The array, data[0..n-1], holds the values to be stored in the tree. It does not contain references to the left or right subtrees.
Instead the children of node i are stored in positions 2*i +1 and 2*i + 2, and therefore the parent of a node j, may be found at (j-1)/2
The following example shows how a binary tree would be stored. The notation under the tree is a "parenthesis" notation for a tree. A tree is represented as (Root Left Right) where Root is the value of the root of the tree and Left and Right are the representations of the left and right subtrees (in the same notation). Leaves are represented by just writing their value. When a node has only one subtree, the space for the other is filled with () to represent the absence of a subtree.

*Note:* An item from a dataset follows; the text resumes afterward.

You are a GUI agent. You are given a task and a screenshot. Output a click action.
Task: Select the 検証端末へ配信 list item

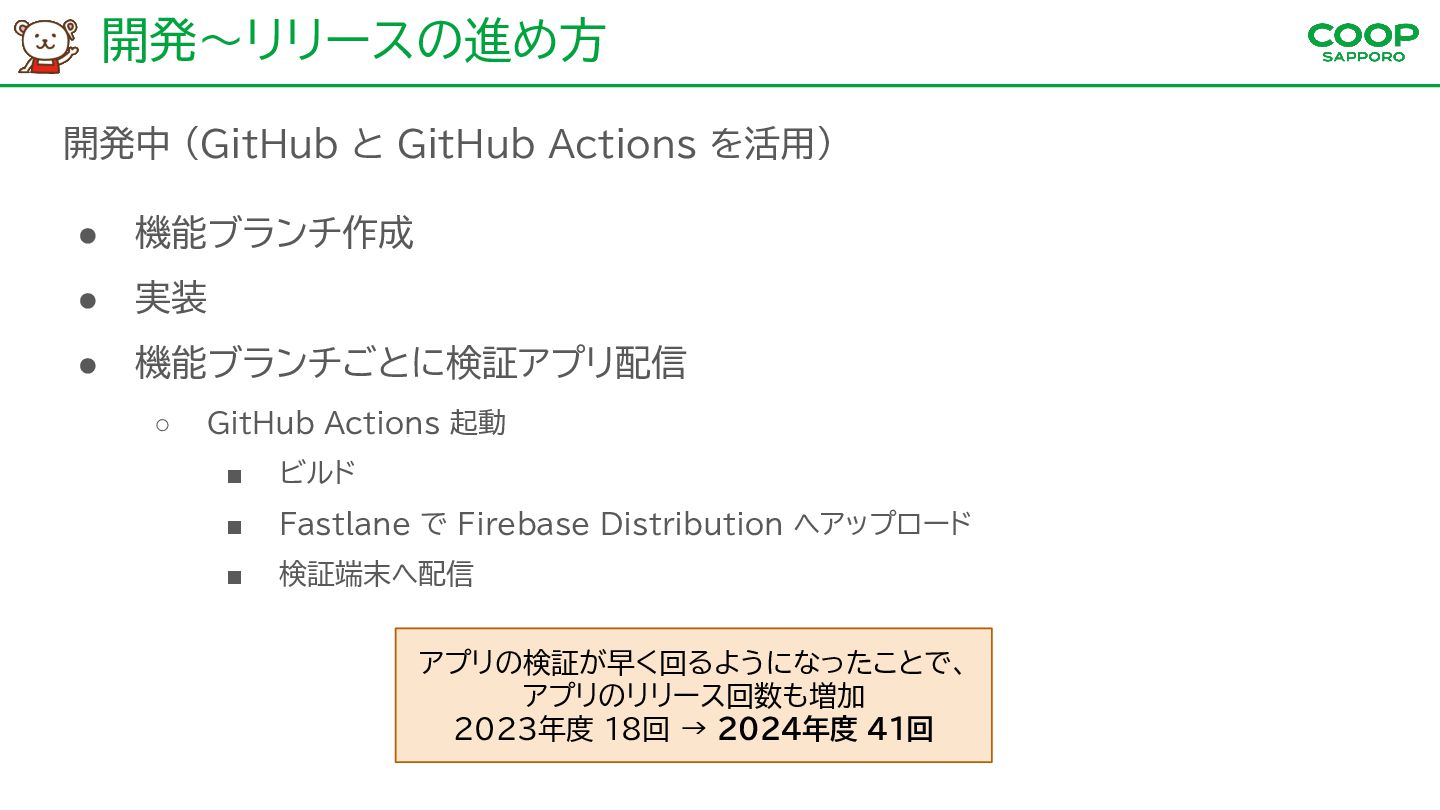pyautogui.click(x=376, y=575)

Ex. (U (O C (M () P) ) (R (E T () ) S) )
IndexRange: 0 1 2 3 4 5 6 7 8 9 10 11 12 13 14
data[]: U O R C M E S - - - P T - - -
Save space for links, but it is possible that there is exponentially much wasted storage:
Storing a tree of height n requires an array of length 2n - 1 (!), even if the tree only has O(n) elements. This makes this representation very expensive if you have a long, skinny tree. However it is very efficient for holding full or complete trees.
Def: A Min-Heap H is a complete binary tree such that
1) H is empty or
2a) The root value is the smallest value in H and
2b) The left and right subtrees of H are also heaps.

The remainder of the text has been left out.